Caregivers report physical, emotional, and financial strain, with 2 in 10 reporting they feel alone. Thus, support for caregivers and their recipients is especially critical to counter the epidemic of loneliness. The AARP survey notes, “Without greater explicit support for caregivers, their overall responsibilities will likely intensify and place greater pressures on individuals within families, especially as baby boomers move into old age.” That’s why, despite various solutions proposed to address this national crisis – many of them complex and politically non-starters – something as simple as writing about the caregiving experience and sharing those experiences with other caregivers can bear so much fruit.
There are very few national, centralized well-organized movements of writers or writing programs for caregivers, but there are certainly local chapters. Most of them are organized by communities, where all comers are welcome in person or online, or by disease type, e.g., Alzheimer’s, childhood disabilities, and others. Some offer weekend retreats and workshops (who has the time for a “retreat,” you ask?). One workshop advertises: “No rules. Just write. Write time. Write place. Write now.” Here are some examples of caregivers who participated in that group writing program:
- A woman taking care of her mother who has Alzheimer’s disease.
- A mother taking care of a child who has developmental delays.
- A husband whose wife sustained a brain injury in a car accident.
- A father whose son has a serious mental illness.

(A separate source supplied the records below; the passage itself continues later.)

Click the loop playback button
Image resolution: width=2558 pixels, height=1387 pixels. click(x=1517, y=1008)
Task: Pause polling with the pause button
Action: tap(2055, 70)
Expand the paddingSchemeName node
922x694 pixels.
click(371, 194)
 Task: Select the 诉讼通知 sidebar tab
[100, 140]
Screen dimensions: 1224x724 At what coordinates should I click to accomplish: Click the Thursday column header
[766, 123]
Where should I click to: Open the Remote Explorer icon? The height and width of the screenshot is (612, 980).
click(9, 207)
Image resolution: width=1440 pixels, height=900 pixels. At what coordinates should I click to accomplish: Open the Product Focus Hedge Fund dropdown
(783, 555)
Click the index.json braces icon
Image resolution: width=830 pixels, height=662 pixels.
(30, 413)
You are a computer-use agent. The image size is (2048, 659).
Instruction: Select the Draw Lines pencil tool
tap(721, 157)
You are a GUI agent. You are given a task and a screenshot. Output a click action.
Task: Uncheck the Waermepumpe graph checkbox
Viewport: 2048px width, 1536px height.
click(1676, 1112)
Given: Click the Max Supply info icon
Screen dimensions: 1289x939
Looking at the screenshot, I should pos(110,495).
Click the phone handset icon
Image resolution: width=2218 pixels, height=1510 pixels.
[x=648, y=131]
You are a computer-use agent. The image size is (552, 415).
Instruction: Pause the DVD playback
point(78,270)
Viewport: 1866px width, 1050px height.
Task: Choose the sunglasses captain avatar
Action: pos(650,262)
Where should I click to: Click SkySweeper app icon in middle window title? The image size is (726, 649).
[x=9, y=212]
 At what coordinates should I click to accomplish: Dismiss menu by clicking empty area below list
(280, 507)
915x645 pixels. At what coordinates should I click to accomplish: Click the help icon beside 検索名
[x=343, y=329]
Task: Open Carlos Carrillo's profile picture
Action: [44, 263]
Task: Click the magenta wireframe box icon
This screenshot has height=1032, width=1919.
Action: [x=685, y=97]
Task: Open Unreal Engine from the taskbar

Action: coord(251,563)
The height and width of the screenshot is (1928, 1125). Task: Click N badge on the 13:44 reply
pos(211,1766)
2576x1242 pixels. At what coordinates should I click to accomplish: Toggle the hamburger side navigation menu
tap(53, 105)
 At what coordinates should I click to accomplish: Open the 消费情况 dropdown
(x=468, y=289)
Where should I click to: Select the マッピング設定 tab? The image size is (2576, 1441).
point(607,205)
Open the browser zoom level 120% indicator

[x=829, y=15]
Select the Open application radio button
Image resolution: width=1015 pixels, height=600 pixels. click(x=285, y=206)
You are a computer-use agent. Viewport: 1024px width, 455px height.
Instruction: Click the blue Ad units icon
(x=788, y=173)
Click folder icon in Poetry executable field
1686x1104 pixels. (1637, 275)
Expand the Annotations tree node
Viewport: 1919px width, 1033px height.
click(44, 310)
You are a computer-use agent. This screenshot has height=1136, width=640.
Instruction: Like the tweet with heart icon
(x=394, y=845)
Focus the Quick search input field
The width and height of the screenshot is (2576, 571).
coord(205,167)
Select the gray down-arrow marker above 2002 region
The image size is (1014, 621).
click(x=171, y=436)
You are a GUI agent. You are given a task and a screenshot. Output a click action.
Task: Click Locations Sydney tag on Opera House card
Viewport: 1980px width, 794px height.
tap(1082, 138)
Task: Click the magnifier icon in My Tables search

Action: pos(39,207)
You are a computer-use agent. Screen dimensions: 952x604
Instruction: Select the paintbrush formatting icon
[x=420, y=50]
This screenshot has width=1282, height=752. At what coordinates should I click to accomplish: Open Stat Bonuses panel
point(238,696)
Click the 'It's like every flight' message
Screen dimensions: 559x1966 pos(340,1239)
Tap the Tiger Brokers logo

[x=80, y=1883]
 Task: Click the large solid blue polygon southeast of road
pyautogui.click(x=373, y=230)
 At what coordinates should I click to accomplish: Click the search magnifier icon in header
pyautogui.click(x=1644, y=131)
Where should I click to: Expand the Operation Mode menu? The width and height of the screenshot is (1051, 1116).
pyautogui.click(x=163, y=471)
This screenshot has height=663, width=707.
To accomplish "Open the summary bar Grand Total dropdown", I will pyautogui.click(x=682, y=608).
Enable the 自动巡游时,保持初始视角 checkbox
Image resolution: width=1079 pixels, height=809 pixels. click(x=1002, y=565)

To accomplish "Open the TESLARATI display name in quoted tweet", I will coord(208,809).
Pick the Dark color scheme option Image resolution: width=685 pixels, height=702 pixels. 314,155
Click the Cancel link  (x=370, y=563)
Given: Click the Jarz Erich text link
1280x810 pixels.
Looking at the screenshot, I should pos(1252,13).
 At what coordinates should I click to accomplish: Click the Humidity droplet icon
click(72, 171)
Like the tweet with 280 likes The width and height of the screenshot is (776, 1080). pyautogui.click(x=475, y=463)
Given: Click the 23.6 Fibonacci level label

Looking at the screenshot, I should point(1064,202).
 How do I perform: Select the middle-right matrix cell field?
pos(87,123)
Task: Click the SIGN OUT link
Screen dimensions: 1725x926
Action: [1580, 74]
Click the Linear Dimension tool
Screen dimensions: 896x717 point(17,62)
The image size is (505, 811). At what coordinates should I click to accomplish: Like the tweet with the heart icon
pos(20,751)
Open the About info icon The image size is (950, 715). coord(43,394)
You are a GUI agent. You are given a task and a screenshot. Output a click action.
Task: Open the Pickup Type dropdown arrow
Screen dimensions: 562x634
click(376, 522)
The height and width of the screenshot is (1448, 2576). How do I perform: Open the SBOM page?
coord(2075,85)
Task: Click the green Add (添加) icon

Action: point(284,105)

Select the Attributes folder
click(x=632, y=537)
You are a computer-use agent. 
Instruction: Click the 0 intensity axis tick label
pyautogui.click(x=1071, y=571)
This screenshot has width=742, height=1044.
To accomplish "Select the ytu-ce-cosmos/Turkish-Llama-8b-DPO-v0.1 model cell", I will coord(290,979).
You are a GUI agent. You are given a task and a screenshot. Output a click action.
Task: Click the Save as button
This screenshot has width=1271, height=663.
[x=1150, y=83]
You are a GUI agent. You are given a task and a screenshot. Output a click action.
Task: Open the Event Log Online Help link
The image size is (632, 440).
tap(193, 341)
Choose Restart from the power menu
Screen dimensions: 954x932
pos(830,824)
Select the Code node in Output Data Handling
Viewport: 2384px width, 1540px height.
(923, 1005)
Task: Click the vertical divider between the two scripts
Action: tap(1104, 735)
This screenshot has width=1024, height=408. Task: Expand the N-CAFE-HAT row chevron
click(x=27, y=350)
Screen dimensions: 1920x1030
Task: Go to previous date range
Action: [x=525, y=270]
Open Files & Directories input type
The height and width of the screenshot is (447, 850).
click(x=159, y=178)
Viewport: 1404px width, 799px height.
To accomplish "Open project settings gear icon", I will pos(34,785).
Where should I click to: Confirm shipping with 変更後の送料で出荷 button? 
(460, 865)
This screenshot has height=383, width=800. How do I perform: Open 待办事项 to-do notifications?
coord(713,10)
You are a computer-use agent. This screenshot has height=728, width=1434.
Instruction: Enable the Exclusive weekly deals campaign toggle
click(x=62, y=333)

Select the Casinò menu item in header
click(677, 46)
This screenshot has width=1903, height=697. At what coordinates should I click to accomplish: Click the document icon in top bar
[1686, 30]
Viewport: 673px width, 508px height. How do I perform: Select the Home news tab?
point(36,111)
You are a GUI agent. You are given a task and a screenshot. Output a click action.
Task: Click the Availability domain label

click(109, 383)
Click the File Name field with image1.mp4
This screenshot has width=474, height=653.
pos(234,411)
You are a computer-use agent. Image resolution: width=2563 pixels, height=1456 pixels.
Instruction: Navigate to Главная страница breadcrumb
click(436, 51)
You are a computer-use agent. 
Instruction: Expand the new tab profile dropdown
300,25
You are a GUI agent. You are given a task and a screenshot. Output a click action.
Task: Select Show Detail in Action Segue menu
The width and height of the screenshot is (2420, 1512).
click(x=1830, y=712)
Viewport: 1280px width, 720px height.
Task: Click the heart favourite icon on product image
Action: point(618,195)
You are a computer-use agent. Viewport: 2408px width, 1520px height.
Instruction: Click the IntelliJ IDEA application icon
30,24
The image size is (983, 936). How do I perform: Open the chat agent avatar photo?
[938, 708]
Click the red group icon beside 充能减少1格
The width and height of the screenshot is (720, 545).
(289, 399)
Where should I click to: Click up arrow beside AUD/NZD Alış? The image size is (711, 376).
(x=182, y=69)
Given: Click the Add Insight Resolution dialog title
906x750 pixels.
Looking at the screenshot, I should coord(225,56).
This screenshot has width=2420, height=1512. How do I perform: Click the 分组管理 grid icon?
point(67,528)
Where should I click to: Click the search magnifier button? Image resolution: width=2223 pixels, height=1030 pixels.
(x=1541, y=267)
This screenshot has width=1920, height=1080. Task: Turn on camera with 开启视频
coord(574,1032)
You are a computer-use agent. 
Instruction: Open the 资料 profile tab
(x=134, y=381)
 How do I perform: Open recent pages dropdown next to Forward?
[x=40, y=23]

- A woman whose sister died from cancer and who, like her fellow caregivers, wants to begin sorting out those experiences in writing.
Research shows that family caregivers who list self-care as a priority can better provide care, are at lower risk of burning out and becoming ill, and find more joy in their role as a caregiver. Writing is a form of self-care; it creates a sacred space and nourishes and restores our vitality. While taking care of a loved one, you may have lost much of your former lifestyle including social supports and activities. There is a good chance you are feeling stressed and isolated and need to develop or acquire healthful self-care practices. Think of writing as care for the caregiver, a good nosh, or chicken soup for the soul.
An interesting observation about narratives of family caregiving is that diverse themes emerge, suggesting that caregivers interpret different meanings despite often similar experiences. In addition, a narrative approach may help caregivers transition into the role needed for coping with the eventual loss of a loved one. Although expressive writing cannot change the reality of a loss, it can help caregivers to reframe the significance or story related to that loss.
Even if you don’t think of yourself as a writer, you have a story. A woman from British Columbia wrote:
“I started just writing stories about what was going on; my thoughts, my feelings. Some of those actually became published in the local senior’s newspaper, which I’m grateful for. As it turned out, the published articles not only helped me, they helped others as well.”
So, organize your thoughts on paper, and if you can do it in the company of others who “get it,” so much the better.
Arthur Lazarus is a former Doximity Fellow, a member of the editorial board of the American Association for Physician Leadership, and an adjunct professor of psychiatry at the Lewis Katz School of Medicine at Temple University in Philadelphia, PA. His forthcoming book is titled Every Story Counts: Exploring Contemporary Practice Through Narrative Medicine.